大阪のドラッグストア「ダイコクドラッグ」の運営会社が、転売目的が疑われる中国人観光客らに不適切な免税品の販売を繰り返したとして、大阪国税局から約3億円を追徴課税されていた。複数メディアが報じた。本人確認が不十分のまま、販売していたという。
では、免税要件を満たす手続きとはどのようなものか。国税庁に聞いた。
免税店が「不正」主導する事例も
国税庁によれば、こうだ。税務署から許可を受けた免税店を経営する事業者は、短期滞在する外国人観光客のような免税購入対象者からパスポートなどを提示してもらい、対象者かどうか確認。購入者に必要事項を説明した上で、免税対象物品を販売する。
対象者の購入記録情報は、国税庁が運用する免税販売管理システムに送信しなければならない。その記録は約7年間保存する必要がある。
免税対象物品は、通常生活の用に供する物品だ。事業または販売用として購入されることが明らかな物品は、これに該当しないため、対象物品に含まれない。金または白金の地金も除かれる。

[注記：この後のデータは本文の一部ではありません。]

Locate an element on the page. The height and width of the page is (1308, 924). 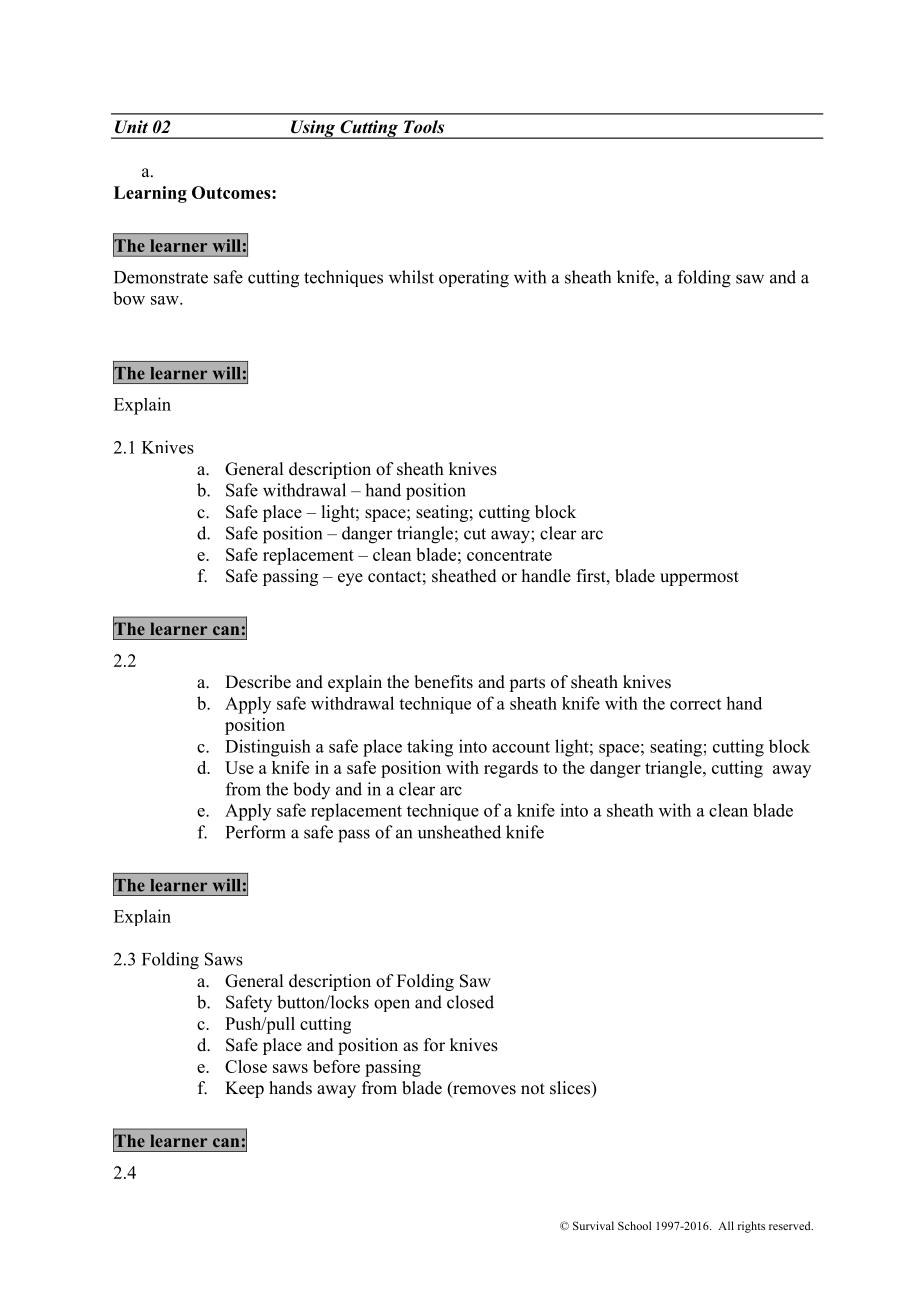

家電、バッグ、衣料品などの一般物品は、税抜販売価額の合計額が5000円以上だと、免税販売の対象になる。飲食料品、医薬品、化粧品などの消耗品は、5000円以上50万円以下だと対象だ。
これが免税の要件になる。だが、近年、国内事業者などの指示のもと、大量・多額の免税購入を行い、国外に持ち出さずに国内転売して不正に利益を得るケースも。これを免税店が主導する事例もあるという。
免税制度を見直す動きもある。「令和6年度税制改正大綱」では、制度が不正に利用されている現状があるとし、出国時に税関において免税購入物品の持ち出しが確認された場合、免税販売が成立する制度へ見直すと記されている。